Angkatan bersenjata India dan Pakistan telah mencapai kesepakatan untuk melanjutkan sejumlah inisiatif yang bertujuan membangun saling percaya guna meredam kewaspadaan militer di perbatasan. Kesepakatan ini diumumkan dalam pernyataan resmi yang dirilis dari ibu kota India pada Kamis (15/5).

“Menindaklanjuti kesepahaman antara kedua DGMO (direktur jenderal operasi militer) pada 10 Mei, telah diputuskan untuk melanjutkan langkah-langkah membangun kepercayaan untuk mengurangi tingkat kewaspadaan,” kata Angkatan Darat India dalam pernyataan tersebut.

Dari sisi Pakistan, seorang sumber keamanan mengonfirmasi bahwa perbincangan via sambungan telekomunikasi telah berlangsung antara dua direktur jenderal operasi militer pada hari yang sama. Hasilnya, keduanya menyepakati untuk mempertahankan penghentian aksi militer atau gencatan senjata yang sedang berlaku.

Kesepahaman ini muncul di tengah memuncaknya ketegangan kedua negara, menyusul insiden serangan bersenjata oleh kelompok tidak dikenal pada 22 April lalu di kawasan Kashmir yang berada di bawah otoritas India. Insiden tersebut merenggut nyawa 26 orang, mayoritas merupakan wisatawan asal India. Eskalasi konflik kian meruncing setelah serangan balasan berupa peluncuran rudal dan pengoperasian drone terjadi pekan lalu.

Situasi memanas itu akhirnya diredam setelah keterlibatan Amerika Serikat sebagai penengah, yang berhasil mempertemukan kedua pihak dalam kesepakatan penghentian kekerasan pada akhir pekan lalu. Perjanjian tersebut hingga kini masih berlangsung.

Meski demikian, pada Kamis, masing-masing negara kembali menyuarakan keprihatinan terhadap kepemilikan dan pengelolaan senjata nuklir oleh pihak lawan, memunculkan kembali kekhawatiran global akan potensi konflik berskala besar.

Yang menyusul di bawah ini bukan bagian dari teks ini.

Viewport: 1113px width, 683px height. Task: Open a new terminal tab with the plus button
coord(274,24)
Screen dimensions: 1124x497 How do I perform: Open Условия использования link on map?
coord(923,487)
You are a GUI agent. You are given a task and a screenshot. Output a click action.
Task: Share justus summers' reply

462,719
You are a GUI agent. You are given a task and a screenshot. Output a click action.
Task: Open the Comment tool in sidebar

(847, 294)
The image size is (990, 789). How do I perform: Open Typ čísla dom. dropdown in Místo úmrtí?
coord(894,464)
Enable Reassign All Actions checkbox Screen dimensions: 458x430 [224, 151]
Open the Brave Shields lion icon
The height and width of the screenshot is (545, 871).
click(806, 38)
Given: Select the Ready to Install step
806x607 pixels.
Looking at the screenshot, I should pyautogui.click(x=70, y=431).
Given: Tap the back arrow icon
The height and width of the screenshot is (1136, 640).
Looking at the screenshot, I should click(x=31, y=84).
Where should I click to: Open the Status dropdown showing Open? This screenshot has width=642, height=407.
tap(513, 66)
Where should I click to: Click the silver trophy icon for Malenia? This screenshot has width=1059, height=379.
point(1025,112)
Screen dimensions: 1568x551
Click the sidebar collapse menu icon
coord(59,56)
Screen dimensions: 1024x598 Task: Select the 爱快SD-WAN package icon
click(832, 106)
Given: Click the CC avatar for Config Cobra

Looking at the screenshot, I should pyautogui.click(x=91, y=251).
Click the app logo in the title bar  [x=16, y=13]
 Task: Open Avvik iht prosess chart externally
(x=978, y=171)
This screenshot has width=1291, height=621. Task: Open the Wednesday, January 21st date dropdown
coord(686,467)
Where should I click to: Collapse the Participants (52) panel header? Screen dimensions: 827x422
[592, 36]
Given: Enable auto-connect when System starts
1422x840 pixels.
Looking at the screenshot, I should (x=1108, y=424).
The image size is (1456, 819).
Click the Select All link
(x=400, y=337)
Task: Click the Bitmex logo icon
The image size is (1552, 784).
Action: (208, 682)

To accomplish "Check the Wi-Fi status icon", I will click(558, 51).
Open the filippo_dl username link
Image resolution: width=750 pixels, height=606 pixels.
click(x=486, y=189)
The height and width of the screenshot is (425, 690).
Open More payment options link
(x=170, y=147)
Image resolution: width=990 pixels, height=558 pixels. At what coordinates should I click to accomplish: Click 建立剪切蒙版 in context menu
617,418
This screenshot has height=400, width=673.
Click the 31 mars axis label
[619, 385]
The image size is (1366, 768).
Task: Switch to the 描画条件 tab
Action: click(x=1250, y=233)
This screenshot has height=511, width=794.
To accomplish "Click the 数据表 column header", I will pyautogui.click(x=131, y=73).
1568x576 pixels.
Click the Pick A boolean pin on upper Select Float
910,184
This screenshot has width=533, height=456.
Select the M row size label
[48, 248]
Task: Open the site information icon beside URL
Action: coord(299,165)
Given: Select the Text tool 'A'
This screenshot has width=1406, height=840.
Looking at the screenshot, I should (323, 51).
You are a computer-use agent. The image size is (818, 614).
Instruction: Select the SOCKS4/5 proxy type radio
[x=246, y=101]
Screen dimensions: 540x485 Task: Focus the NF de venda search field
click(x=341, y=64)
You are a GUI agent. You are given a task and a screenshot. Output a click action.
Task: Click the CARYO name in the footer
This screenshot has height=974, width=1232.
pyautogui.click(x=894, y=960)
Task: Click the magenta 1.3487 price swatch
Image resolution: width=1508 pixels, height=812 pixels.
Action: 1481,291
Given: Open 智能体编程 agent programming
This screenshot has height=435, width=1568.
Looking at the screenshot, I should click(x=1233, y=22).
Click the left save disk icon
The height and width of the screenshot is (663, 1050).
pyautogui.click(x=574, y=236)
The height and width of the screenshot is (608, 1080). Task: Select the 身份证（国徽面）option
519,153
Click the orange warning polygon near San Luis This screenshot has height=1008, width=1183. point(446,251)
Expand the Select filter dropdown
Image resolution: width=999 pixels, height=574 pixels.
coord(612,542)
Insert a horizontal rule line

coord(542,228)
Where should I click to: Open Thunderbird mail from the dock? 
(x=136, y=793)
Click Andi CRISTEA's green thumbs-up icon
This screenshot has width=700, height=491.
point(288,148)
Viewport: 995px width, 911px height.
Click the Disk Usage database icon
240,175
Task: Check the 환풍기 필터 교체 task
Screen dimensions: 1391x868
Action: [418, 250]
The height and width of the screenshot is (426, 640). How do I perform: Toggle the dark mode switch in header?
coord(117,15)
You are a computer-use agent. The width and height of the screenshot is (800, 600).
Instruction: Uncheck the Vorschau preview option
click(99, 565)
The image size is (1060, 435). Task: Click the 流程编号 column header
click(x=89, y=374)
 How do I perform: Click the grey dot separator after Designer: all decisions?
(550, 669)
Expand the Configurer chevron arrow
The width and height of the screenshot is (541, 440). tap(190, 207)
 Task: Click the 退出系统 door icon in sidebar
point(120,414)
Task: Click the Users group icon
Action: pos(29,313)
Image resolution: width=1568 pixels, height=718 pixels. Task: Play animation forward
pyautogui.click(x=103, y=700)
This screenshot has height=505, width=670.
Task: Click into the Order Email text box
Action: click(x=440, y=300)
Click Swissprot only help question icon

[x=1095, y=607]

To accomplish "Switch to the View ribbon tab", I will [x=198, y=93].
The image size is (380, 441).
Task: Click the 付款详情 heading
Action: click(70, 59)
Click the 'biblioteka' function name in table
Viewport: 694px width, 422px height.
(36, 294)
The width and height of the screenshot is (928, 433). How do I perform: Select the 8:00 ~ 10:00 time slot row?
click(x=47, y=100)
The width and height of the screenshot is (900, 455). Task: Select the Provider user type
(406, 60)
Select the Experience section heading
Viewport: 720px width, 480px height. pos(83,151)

Dalam sebuah pernyataan tegas yang dilontarkan di Srinagar—ibu kota musim panas wilayah Kashmir yang dikuasai India—Menteri Pertahanan India, Rajnath Singh, menyampaikan:

“Saya mengajukan pertanyaan ini kepada dunia: Apakah senjata nuklir aman di tangan negara yang tidak bertanggung jawab dan jahat seperti itu? Senjata nuklir Pakistan harus berada di bawah pengawasan Badan Tenaga Atom Internasional (IAEA).”

Sebagai tanggapan atas pernyataan tersebut, pemerintah Pakistan balik mengkritik dan menilai bahwa komentar Singh mencerminkan tekanan batin atas kekuatan pertahanan Pakistan yang dinilai mampu menahan India dalam konflik terbuka.

“Pernyataan yang tidak bertanggung jawab ini mengungkapkan rasa tidak aman dan frustrasinya mengenai pertahanan dan pencegahan Pakistan yang efektif terhadap agresi India melalui cara-cara konvensional. Kemampuan konvensional Pakistan cukup memadai untuk menghalangi India, tanpa ‘pemerasan nuklir’ yang dipaksakan sendiri yang dialami New Delhi,” tegas pernyataan resmi dari Islamabad.

Tak hanya itu, Kementerian Luar Negeri Pakistan menyoroti insiden keamanan terkait zat radioaktif di wilayah India.

“Jika ada, IAEA dan masyarakat internasional seharusnya khawatir tentang pencurian berulang dan insiden perdagangan gelap yang melibatkan bahan nuklir dan radioaktif di India,” kata Kementerian Luar Negeri Pakistan dalam sebuah pernyataan.